Faith and Obligation?

If something is an obligation, is doing it really faith or rather fear of punishment? Those of us raised in small-c catholic traditions may recall the idea of holy days of obligation. These were days wherein church attendance was considered mandatory, and failure to attend was considered sin unless you had an officially sanctioned reason for not being in attendance. I want to ask, is it really meritorious to do something with a spiritual gun pointed at your head?

The Roman Catholic Archdiocese of Milwaukee recently reminded parishioners that attendance at Mass, even during this pandemic that puts the demographic that comprises the majority of church goers at greatest mortal danger, is mandatory. In other words, “even if it kills you, Grandma, get to Mass.” Do we really believe that any God worthy of the Name would say something like that? Can we see that such statements are nothing more than coercive attempts to get people to do something they might otherwise not do, and for perfectly valid reasons? Is putting butts in the pews worth dying over? Can the Archbishop really feel good about what he has done at the end of the day with this policy? Might it be that the people’s money is more important to him than anything else about them, including their health and safety? If that’s true, could there be a bigger example of mortal sin?

Remember, as much as your particular tradition, Christian or other, claims to speak for God the truth is that it does not. Ultimately all institutions are about self preservation, even if they are loathe to admit it and so seek to blame a Bigger Authority for their irresponsible actions. If your tradition claims to be pro-life but makes decisions that may sacrifice Grandma on the altar of dead Presidents, it’s neither pro-life nor pro-God. If institutional religion is confused as to why it is breathing a death rattle, perhaps we should simply hand it a mirror.

Thirty-eight Thousand gods and Counting

Every religion and every subdivision of those religions purports to reveal God to us, and all of them fail. What they reveal instead are gods, middle managers at best, what the Hebrew scriptures called demiurges. I say this because, quite frankly, we imagine God should be our personal errand boy, taking care of this and that, allowing us to manipulate him into doing our bidding by virtue of our having obeyed some rather penny ante behavioral restrictions.
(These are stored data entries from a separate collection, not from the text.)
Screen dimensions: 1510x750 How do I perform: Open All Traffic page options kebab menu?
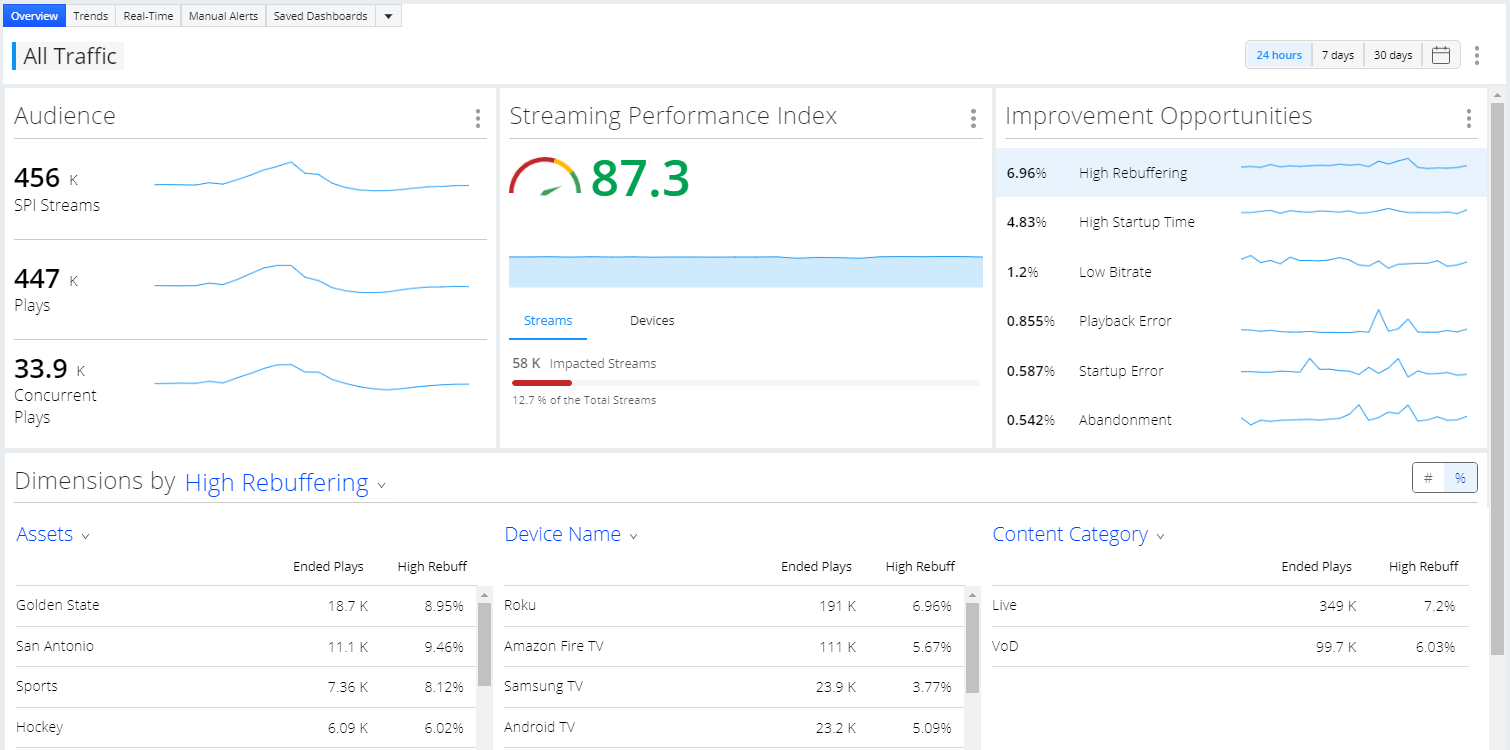tap(1476, 55)
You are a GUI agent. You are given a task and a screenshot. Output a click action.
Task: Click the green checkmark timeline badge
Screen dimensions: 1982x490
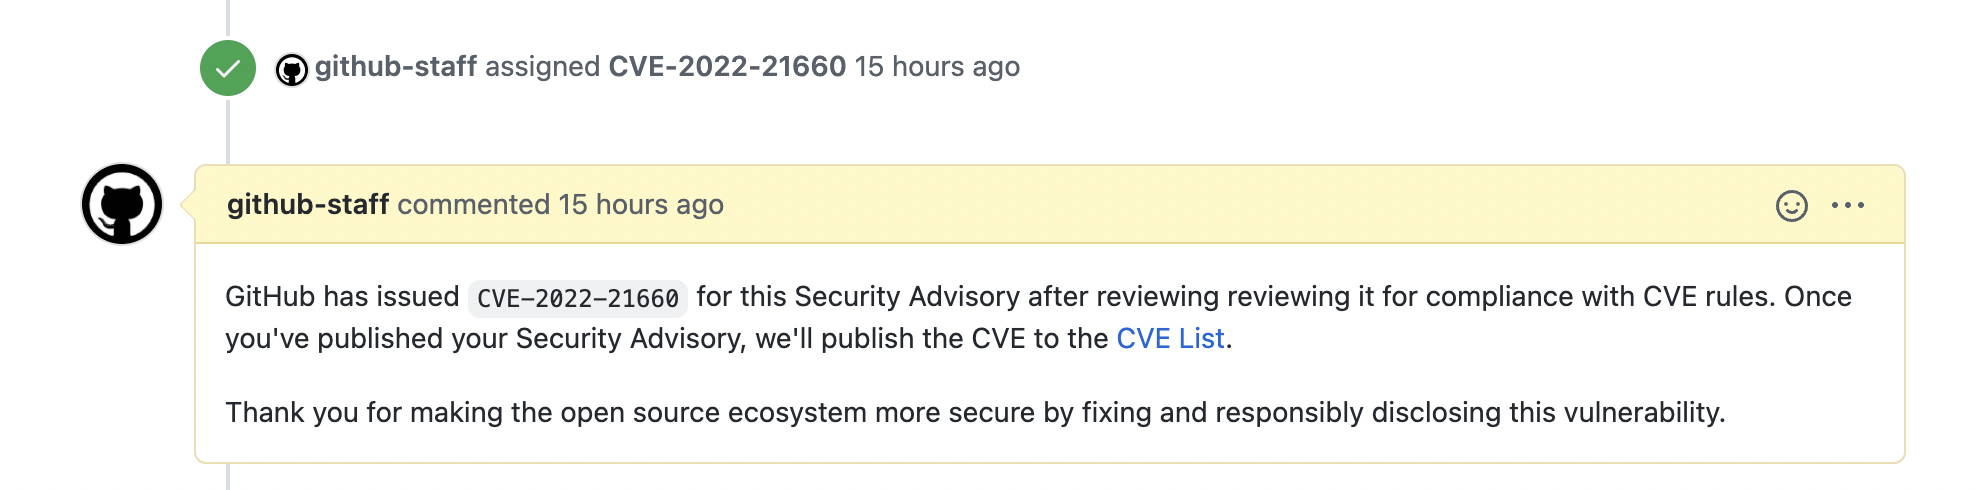(x=228, y=68)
It’s done in the name of explaining how God cares for us, but would any God worthy of the name be a micromanager?

The reason I say there are thirty-eight thousand gods and counting is that is approximately the number of Protestant denominations of Christianity at the present time. Leaving out other religions and the various catholic denominations for a moment, each of those thirty-eight thousand has their own particular understanding of their god and believe theirs to be the correct understanding. Some of them concede that some other groups come close to being right while other groups claim to be the one true church. Add on to that number all of the other religions and their subsets and we are left with an astronomical number of gods. They cannot all be correct understandings because they all contradict each other in more or less significant ways. They could theoretically all be wrong, but I suspect most of them are more right than wrong. The problem is that they all look at the local area office demiurge in charge of local affairs rather than God.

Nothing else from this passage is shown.